My goal with this article was to introduce the concepts of fueling for endurance activities and contrast them with the previous article I wrote on strength and resistance training. There are some differences and some similarities. The most important thing is that you put this information into a context that aligns with your individual goals.

[1] Vitale, K., & Getzin, A. (2019). Nutrition and Supplement Update for the Endurance Athlete: Review and Recommendations. Nutrients, 11(6), 1289.

[2] Vitale et al., “Nutrition and Supplement Update.”

[3] Vitale et al., “Nutrition and Supplement Update.”

[4] Getzin, A. R., Milner, C., & Harkins, M. (2017). Fueling the triathlete: evidence-based practical advice for athletes of all levels. Current Sports Medicine Reports, 16(4), 240-246.

[5] Burke, L. M., Hawley, J. A., Wong, S. H., & Jeukendrup, A. E. (2011). Carbohydrates for training and competition. Journal of sports sciences, 29(sup1), S17-S27.

[6] Burke et al., “Carbohydrates,” S17-S27.

[7] Getzin et al., “Fueling the triathlete,” 240-246.

[8] Getzin, A. R., Milner, C., & LaFace, K. M. (2011). Nutrition update for the ultraendurance athlete. Current sports medicine reports, 10(6), 330-339.

[9] Vitale et al., “Nutrition and Supplement Update.”

[10] Vitale et al., “Nutrition and Supplement Update.”

[11] Vitale et al., “Nutrition and Supplement Update.” (citing Institute of Medicine, Food and Nutrition Board. Total fat and fatty acids. In Dietary Reference Intakes for Energy, Carbohydrate, Fiber, Fat, Fatty Acids, Cholesterol, Protein, and Amino Acids; Institute of Medicine (U.S.), Ed.; National Academies Press: Washington, DC, USA, 2005).
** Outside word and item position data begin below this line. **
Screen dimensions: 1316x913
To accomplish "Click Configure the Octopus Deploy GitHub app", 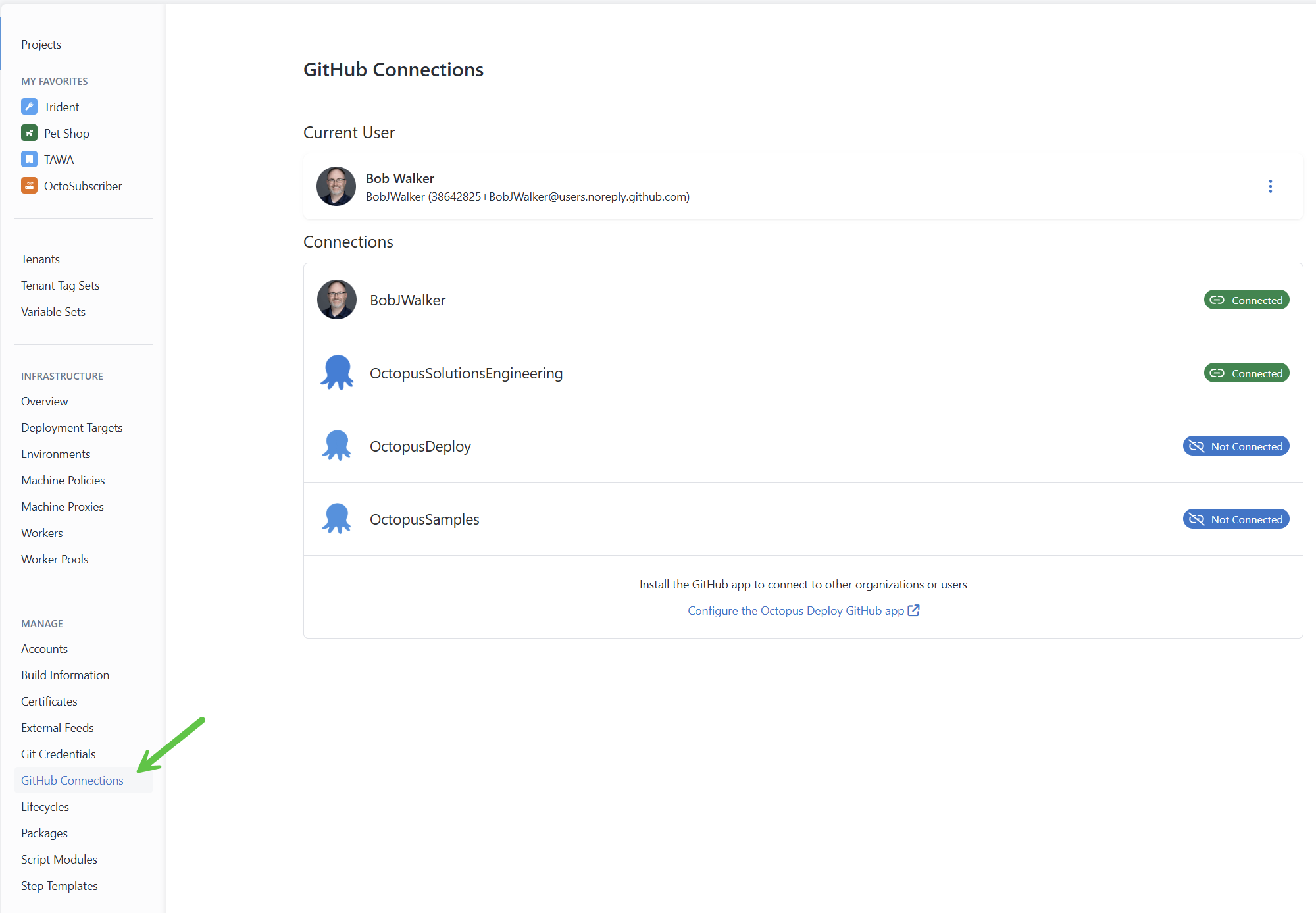I will [796, 610].
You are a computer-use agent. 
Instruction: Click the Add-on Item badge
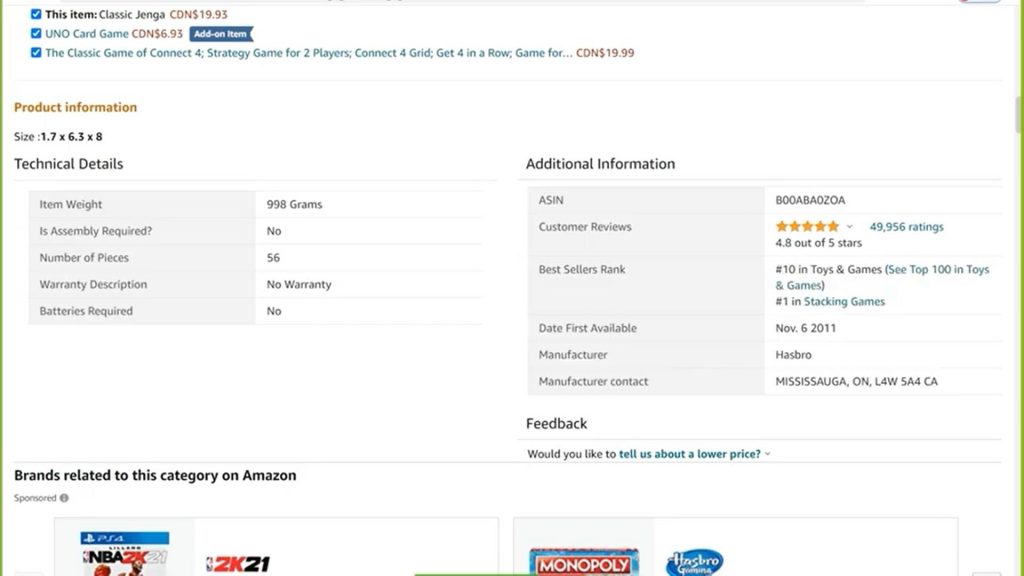(221, 34)
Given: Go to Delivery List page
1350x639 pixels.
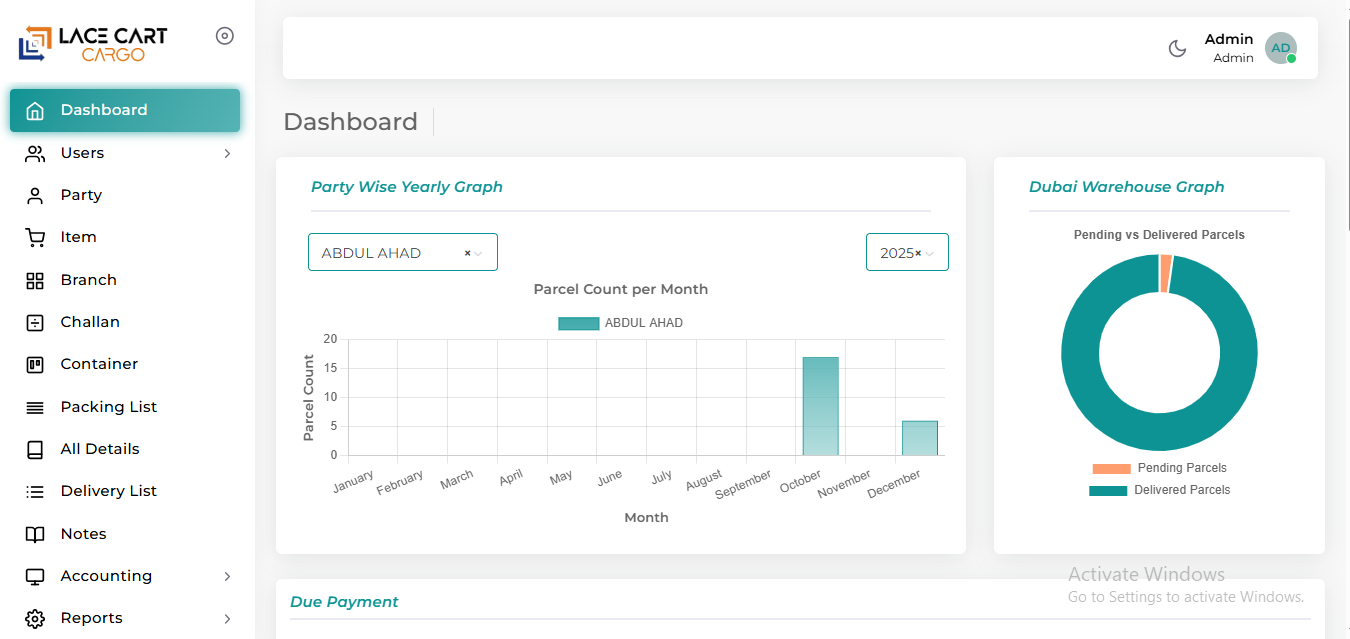Looking at the screenshot, I should pyautogui.click(x=108, y=491).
[12] Campbell et al., “International Society of Sports Nutrition position stand,” 8.

[13] Jeukendrup, A. E., Jentjens, R. L., & Moseley, L. (2005). Nutritional considerations in triathlon. Sports Medicine, 35(2), 163-181.

[14] Kerksick, C., Harvey, T., Stout, J., Campbell, B., Wilborn, C., Kreider, R., … & Antonio, J. (2008). International Society of Sports Nutrition position stand: nutrient timing. Journal of the International Society of Sports Nutrition, 5(1), 1-12.


[16] Kerksick et al., “International Society of Sports Nutrition position stand,” 1-12.

[17] Sawka, M. N., Burke, L. M., Eichner, E. R., Maughan, R. J., Montain, S. J., & Stachenfeld, N. S. (2007). American College of Sports Medicine position stand. Exercise and fluid replacement. Medicine and science in sports and exercise, 39(2), 377-390.

[18] Vitale et al., “Nutrition and Supplement Update,” 1289.

[19] Vitale et al., “Nutrition and Supplement Update,” 1289.